No matter how many quotes people find from Eastern philosophers and
spiritual leaders about "happiness” to support the recent
commercial success of the happiness movement, I still
believe the chase for happiness is a contemporary Western idea that masks
a deeper search for purpose. Contentment and meaning, partnered with purpose, ultimately lead to
joy — and, in my mind, make for a fulfilling life.
It’s even revealed in the
history of each word. “Happy,” from the Old English and other European
word sources, at first meant “lucky,” and also "chance” and
“fortune.” The word “contentment," on the other hand, evolved from French and Latin:
from contentus, or “satisfied,” as one’s desires are bound to what
she or he already has.
Contentment is not a pursuit, then, as we are always on pursuit, especially here in the U.S. It’s a state of being. What’s better than finding joy just in
being? In my memoir Prison Baby, I
explore this idea.
Excerpt from Prison Baby:
Grief and uncertainty trapped me for most of my life. What if my
attempts to eliminate these two feelings had been my real prison?

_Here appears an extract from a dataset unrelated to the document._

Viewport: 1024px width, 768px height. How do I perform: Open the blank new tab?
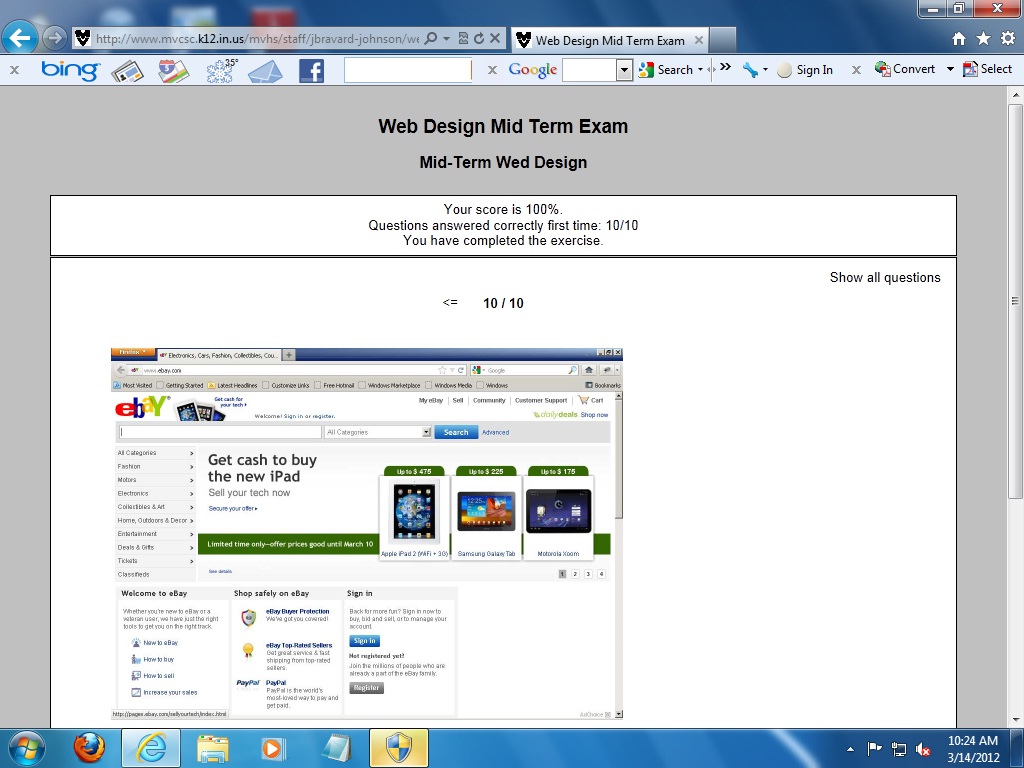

Maybe I've asked myself the wrong questions all along. What if the fight
away from sorrow, fear, and uncertainty confines us into misery? A wall of fear and
resentment, not a bricks and mortar prison, had constricted me even though I
was free.
After all those years of anguish, maybe I needed to start asking, “What
can I do to feel deep contentment with life on life's terms?”
Beneath everything through which I'd struggled lay a path of seeking
happiness. I'd tried positive thinking, visualizing goals and
dreams, hypnotherapy, every self-help book and trend to transform myself,
change my thoughts and feelings -- and I learned much from all of it.
It's a multi-billion-dollar industry -- self-help and the happiness quest.
Maybe we're all hooked on a flawed goal. Like addicts in pursuit of the next
fix, looking for a quick-release. What if we change the premise?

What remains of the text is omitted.